Le Stade Français renoue avec l’espoir. Après une saison catastrophique marquée par une menace de relégation, le club parisien s’est métamorphosé et vise désormais une place de dauphin, synonyme de qualification directe pour les demi-finales à Marseille.
### De la « zizanie » à une organisation rigoureuse
Il y a un an, le Stade Français traversait une crise profonde. Treize défaites en autant de déplacements, le départ précipité de Karim Ghezal puis de Laurent Labit avaient plongé l’équipe dans le chaos, laissant le groupe sans repères.

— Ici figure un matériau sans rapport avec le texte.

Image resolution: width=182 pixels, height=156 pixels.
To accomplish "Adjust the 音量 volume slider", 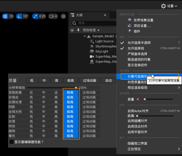I will tap(145, 99).
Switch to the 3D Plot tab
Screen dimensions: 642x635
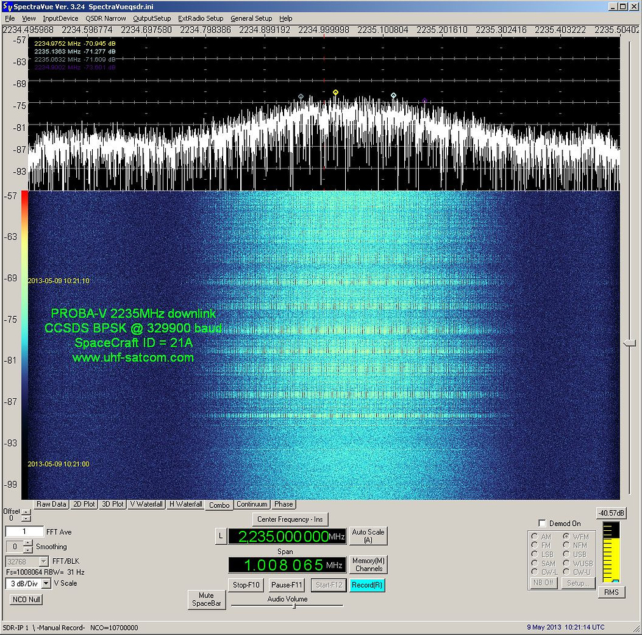(112, 504)
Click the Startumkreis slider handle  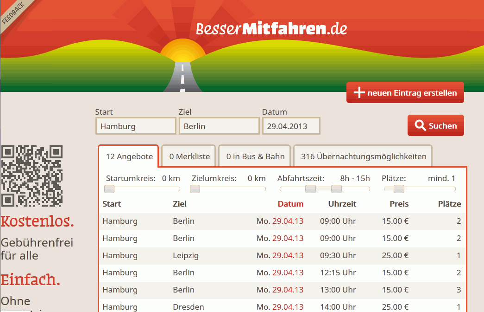(x=109, y=189)
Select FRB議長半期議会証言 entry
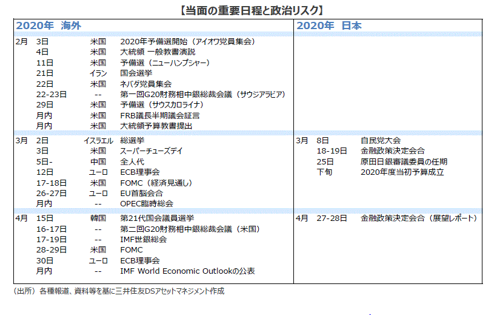 pyautogui.click(x=160, y=115)
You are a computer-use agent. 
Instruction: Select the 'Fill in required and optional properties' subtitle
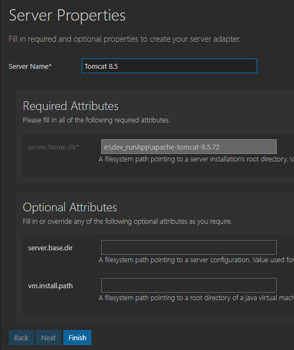[125, 39]
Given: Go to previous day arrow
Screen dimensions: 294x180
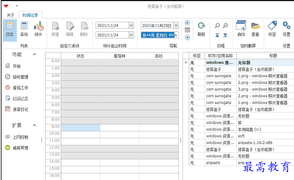Looking at the screenshot, I should 188,23.
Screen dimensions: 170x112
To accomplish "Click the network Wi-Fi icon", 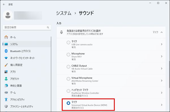I will 6,58.
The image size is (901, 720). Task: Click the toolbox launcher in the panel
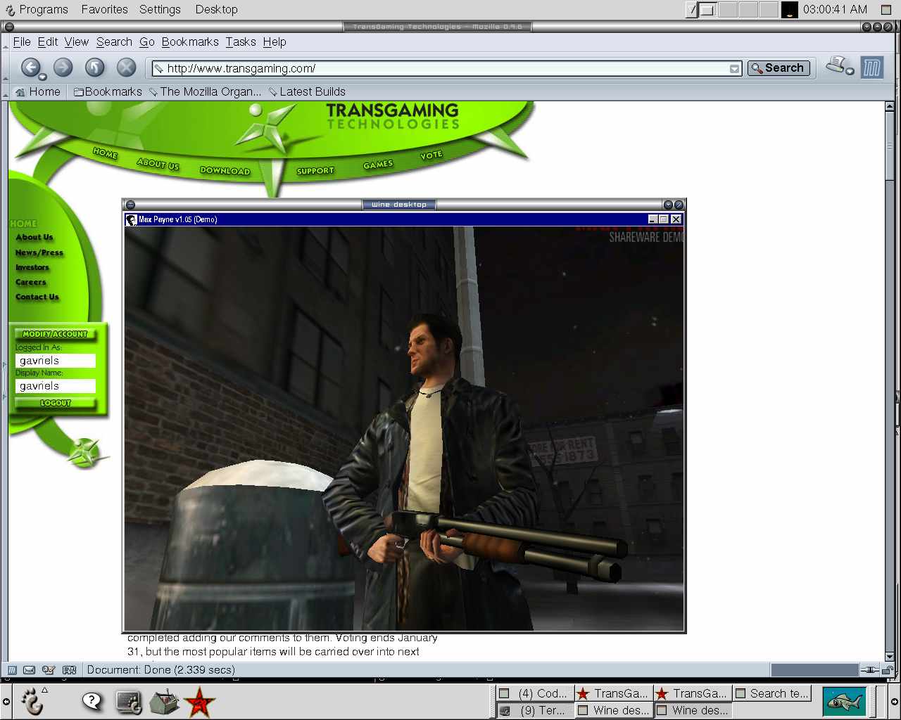[165, 702]
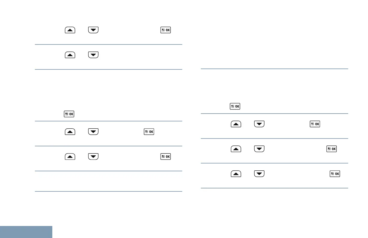Viewport: 368px width, 238px height.
Task: Click the down arrow in the right column's bottom row
Action: click(259, 174)
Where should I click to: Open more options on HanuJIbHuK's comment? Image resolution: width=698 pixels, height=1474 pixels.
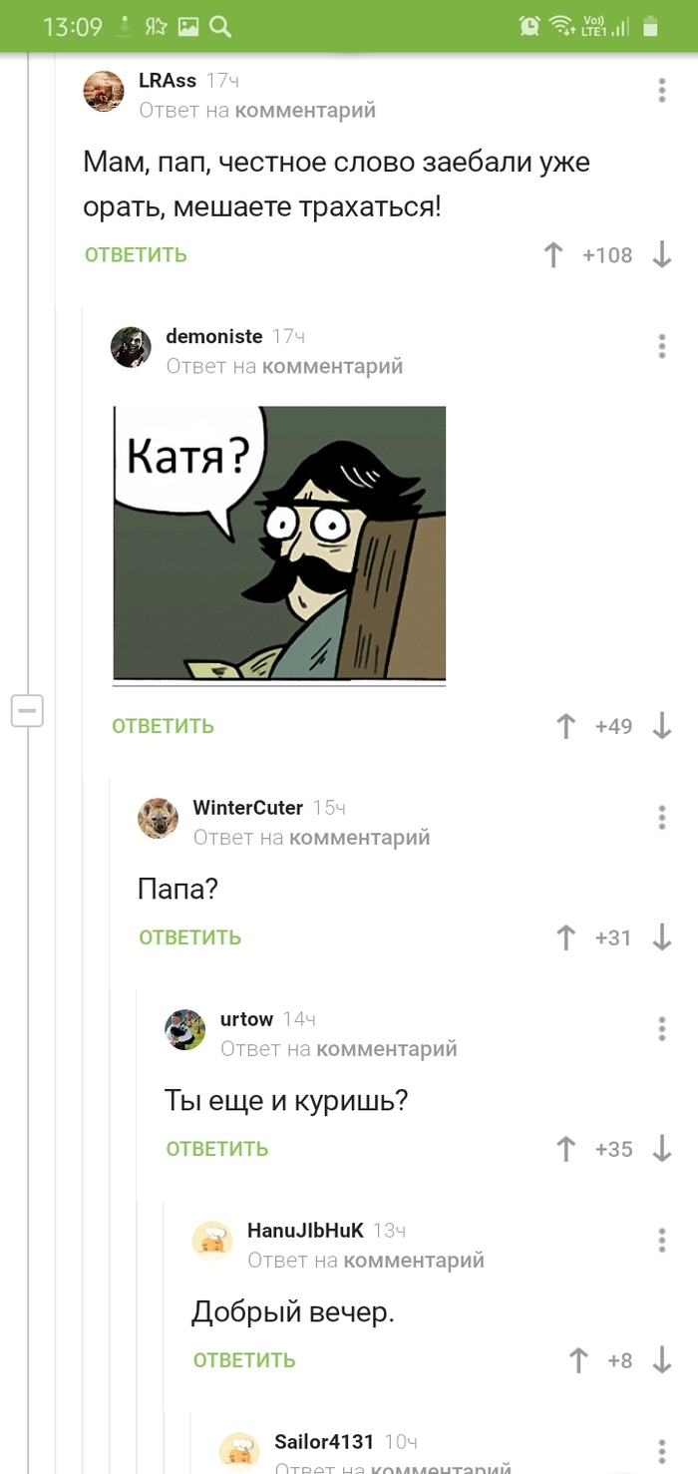tap(662, 1240)
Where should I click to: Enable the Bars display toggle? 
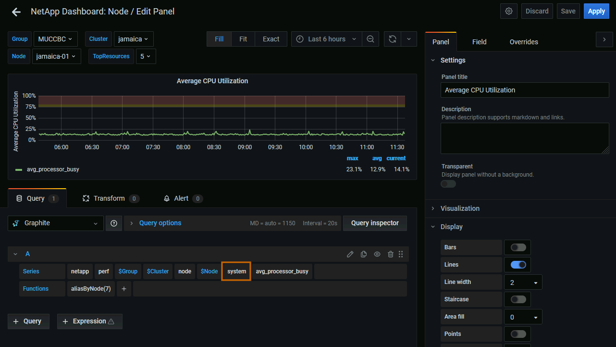[518, 247]
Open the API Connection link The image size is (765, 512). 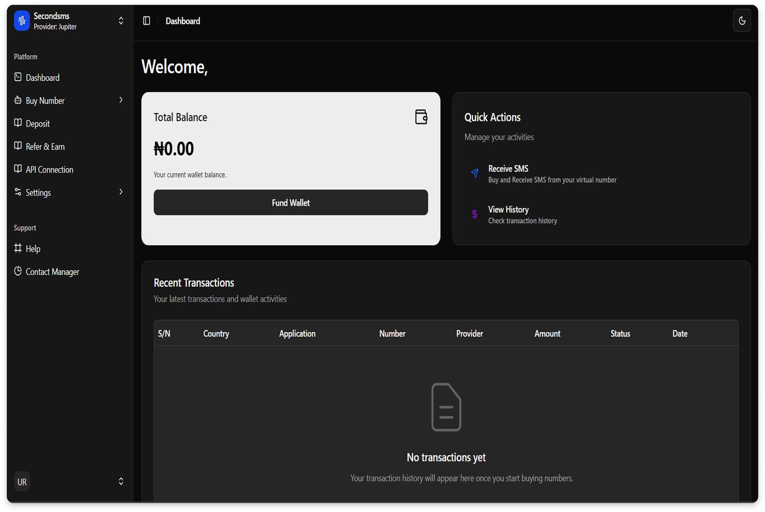coord(49,170)
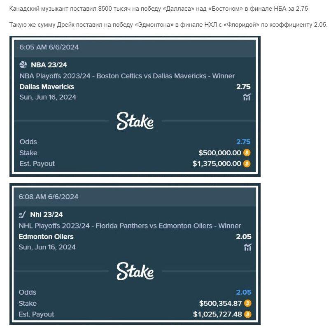The width and height of the screenshot is (331, 328).
Task: Click the blue 2.75 odds value
Action: [243, 142]
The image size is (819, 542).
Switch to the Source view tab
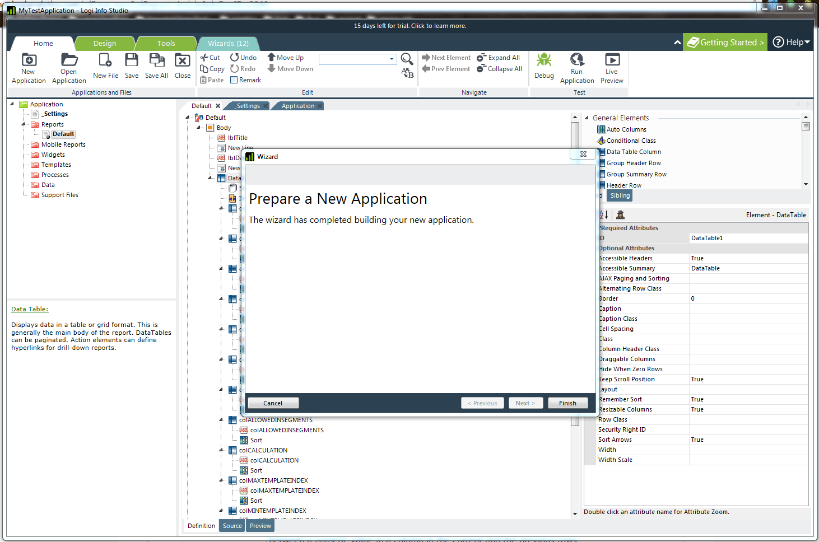pos(232,526)
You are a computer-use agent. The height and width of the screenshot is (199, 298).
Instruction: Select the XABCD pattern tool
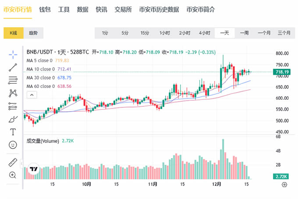pos(13,93)
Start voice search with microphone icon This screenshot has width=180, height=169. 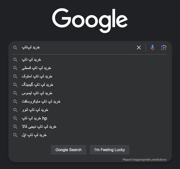153,47
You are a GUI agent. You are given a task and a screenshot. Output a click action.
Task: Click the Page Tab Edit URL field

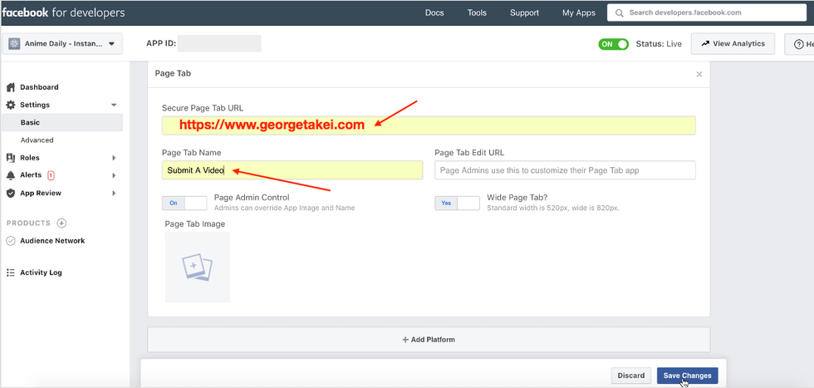pyautogui.click(x=565, y=170)
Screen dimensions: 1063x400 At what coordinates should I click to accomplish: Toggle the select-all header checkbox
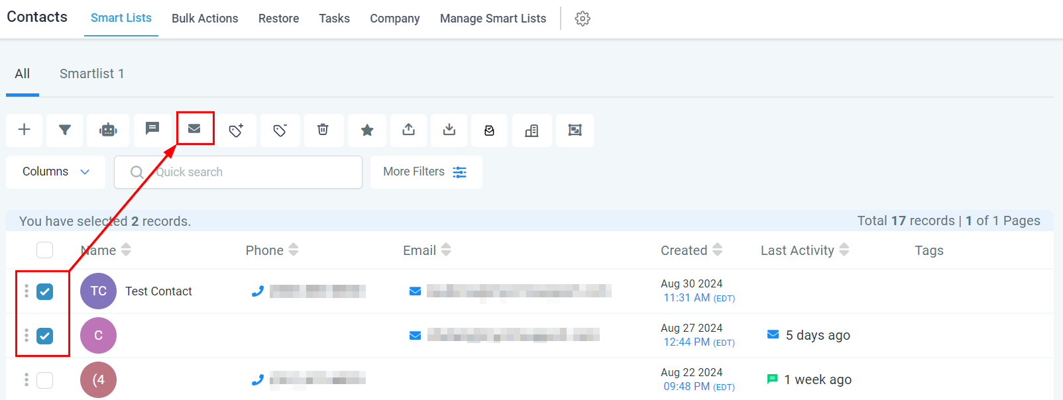tap(44, 250)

Un cadre du vestiaire se souvient, via *Midi Olympique* : « L’an passé, c’était la zizanie dans le staff. Résultat, chacun y allait de son commentaire et on se retrouvait parfois un peu paumé sur le terrain. Cette année tout est carré. »
Cette sérénité retrouvée est l’œuvre de Paul Gustard. L’ancien Anglais a instauré un management collaboratif, donnant plus de responsabilités à ses adjoints et forgeant une identité collective forte. Fini le désordre, place à une structure où chaque mission est clairement définie.
### Un physique et un mental d’acier
Le renouveau se joue aussi en coulisses. Une meilleure gestion des préparateurs physiques a permis de stabiliser l’effectif, l’infirmerie n’étant plus surchargée. Mais c’est surtout l’apport psychologique qui fait la différence, à travers l’arrivée du préparateur mental Thibault Nills.
Sur le terrain, cela se traduit par une défense solide et une mêlée parmi les meilleures du championnat. Sous l’impulsion de Morgan Parra, l’attaque a gagné en fluidité et en surprise. Les chiffres confirment cette progression : avec neuf points de bonus acquis, Paris grappille désormais des points à chaque match.
### Un pari risqué contre Pau
Malgré cette dynamique positive, le Stade Français joue gros ce samedi face à Pau. Après avoir fait tourner l’effectif lors du derby francilien la semaine dernière — une stratégie controversée — le staff est sous pression et ne peut plus se permettre d’erreur.
Le talonneur Giacomo Nicotera en est conscient et qualifie ce duel de « comme un match de phase finale ».
Pour un club habitué à l’ascenseur émotionnel, cette fin de saison est un test décisif. Si la reconstruction paraît solide, elle doit prouver qu’elle a définitivement enterré le cauchemar de l’an passé.